What Makes a Good Integration Developer?

My blog posts related to IT strategy, enterprise architecture, digital transformation, and cloud have moved to a new home: ArchitectElevator.com.

Good Developers are Cheap

Over time, a number of statistics have shown that the top developers outperform the average developers (not even talking about the bad ones) by an order of magnitude or so. As it turns out that the top developers do not earn 10 times the average salary, these guys (and girls) are a steal. Every company should then aim to get a hold of these "top quartile" developers, assuming the individuals demonstrate a minimum amount of social behavior. There are two main stumbling blocks in this chain of logic that I have seen. First, a company may not want hot shot developers out of fear that such a person may unsettle the equilibrium of average developers (or because the boss hates people who are smarter than he is). The second reason is that many companies do not know how to attract and evaluate hot shot developers. When it comes to assessing the quality of a developer, counting years of experience is an enticingly simple metric, but it is about equally flawed to using lines of code as a metric for productivity.

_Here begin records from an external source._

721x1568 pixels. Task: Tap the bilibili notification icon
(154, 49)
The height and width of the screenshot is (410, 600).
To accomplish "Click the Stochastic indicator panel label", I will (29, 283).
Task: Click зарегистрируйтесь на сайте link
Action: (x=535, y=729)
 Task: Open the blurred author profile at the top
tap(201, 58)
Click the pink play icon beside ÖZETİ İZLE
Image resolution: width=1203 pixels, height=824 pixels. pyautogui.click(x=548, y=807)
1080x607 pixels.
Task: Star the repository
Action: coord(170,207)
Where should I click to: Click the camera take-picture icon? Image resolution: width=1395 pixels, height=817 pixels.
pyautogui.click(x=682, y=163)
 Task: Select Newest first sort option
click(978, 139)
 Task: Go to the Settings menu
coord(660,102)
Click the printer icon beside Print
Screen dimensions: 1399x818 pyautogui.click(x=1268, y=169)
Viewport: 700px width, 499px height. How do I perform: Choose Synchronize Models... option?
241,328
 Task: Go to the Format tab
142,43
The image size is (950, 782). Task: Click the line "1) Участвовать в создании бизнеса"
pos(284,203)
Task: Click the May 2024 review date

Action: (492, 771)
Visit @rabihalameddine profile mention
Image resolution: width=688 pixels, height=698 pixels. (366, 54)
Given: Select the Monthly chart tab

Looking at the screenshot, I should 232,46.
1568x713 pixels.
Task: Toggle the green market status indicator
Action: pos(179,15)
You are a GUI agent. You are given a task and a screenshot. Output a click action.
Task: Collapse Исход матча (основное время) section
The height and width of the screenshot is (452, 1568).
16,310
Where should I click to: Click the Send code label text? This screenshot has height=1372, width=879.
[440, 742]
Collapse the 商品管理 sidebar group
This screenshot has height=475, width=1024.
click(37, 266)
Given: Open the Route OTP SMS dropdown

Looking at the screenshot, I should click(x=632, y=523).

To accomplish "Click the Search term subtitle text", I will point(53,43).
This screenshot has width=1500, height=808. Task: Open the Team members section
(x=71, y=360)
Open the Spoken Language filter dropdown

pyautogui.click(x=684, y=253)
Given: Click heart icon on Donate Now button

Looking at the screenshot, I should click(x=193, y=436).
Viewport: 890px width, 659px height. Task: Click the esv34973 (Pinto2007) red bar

Over time people have learned that years of experience with a certain technology are not a good predictor of a candidate's performance. Yes, applicable technology experience is important as a bottom bar, but once a person has 1 or 2 years real experience using vendor X's tool or programming language Y, it is unlikely that we can find the great developer by asking for 5 years. Instead, we need to focus on how well the person understands the underlying concepts and principles, such as object-oriented design techniques. In recent years patterns have become almost the de facto standard for knowledge of these underlying principles. Interestingly, in this context patterns have almost become the victim of their own success. Every self-respecting developer can't help but spew out big words like factory, decorator, or observer. It's almost like developers brag about how many patterns they know -- an exercise not much more useful than counting lines of code. [oops -- this is starting to sound like a whole new topic -- back on track :-) ]

Skills Framework

So what can help more fairly assess an individual's skill set or the skills balance on a development team? A few years ago I developed a simple skills framework to ensure the proper skills balance on an integration project. I started by creating a tiered framework that ranges from generic to specific. Here are the categories I came up with (The first six items form a hierarchy while the last two stand on their own):

Computer Science / Algorithms
Modeling / Patterns
Languages
Development Tools
Packaged Applications
Operating Systems / Platforms
Architecture
Software Engineering / Best Practices

To illustrate the framework, a real person might know how to perform tree searches, sorts, or linked lists (or at the top of the food chain be familiar with Don Knuth's The Art of Computer Programming). On top of that the same person might understand object-oriented design principles and common design patterns, such as the proverbial Abstract Factory. He or she applies those patterns when programming in Java or C#, using the respective run-time libraries. A good knowledge of a refactoring IDE such as IntelliJ, Eclipse or Visual Studio (well, if you wait for the Whidbey release or use the Refactory add-on) certainly helps productivity. Since it is more and more likely that new applications interface with existing, packaged applications we cannot ignore those either. So a good grasp of SAP iDocs or some other package API is useful. Lastly, being able to administer and work with the OS of choice (this should include things like file or network services) or the database platform rounds off the skill set of the developer. Architecture is a fuzzy and broad enough skill that I will dodge it for now, but most of us will agree that a good developer should understand best practices such as test-first development and refactoring.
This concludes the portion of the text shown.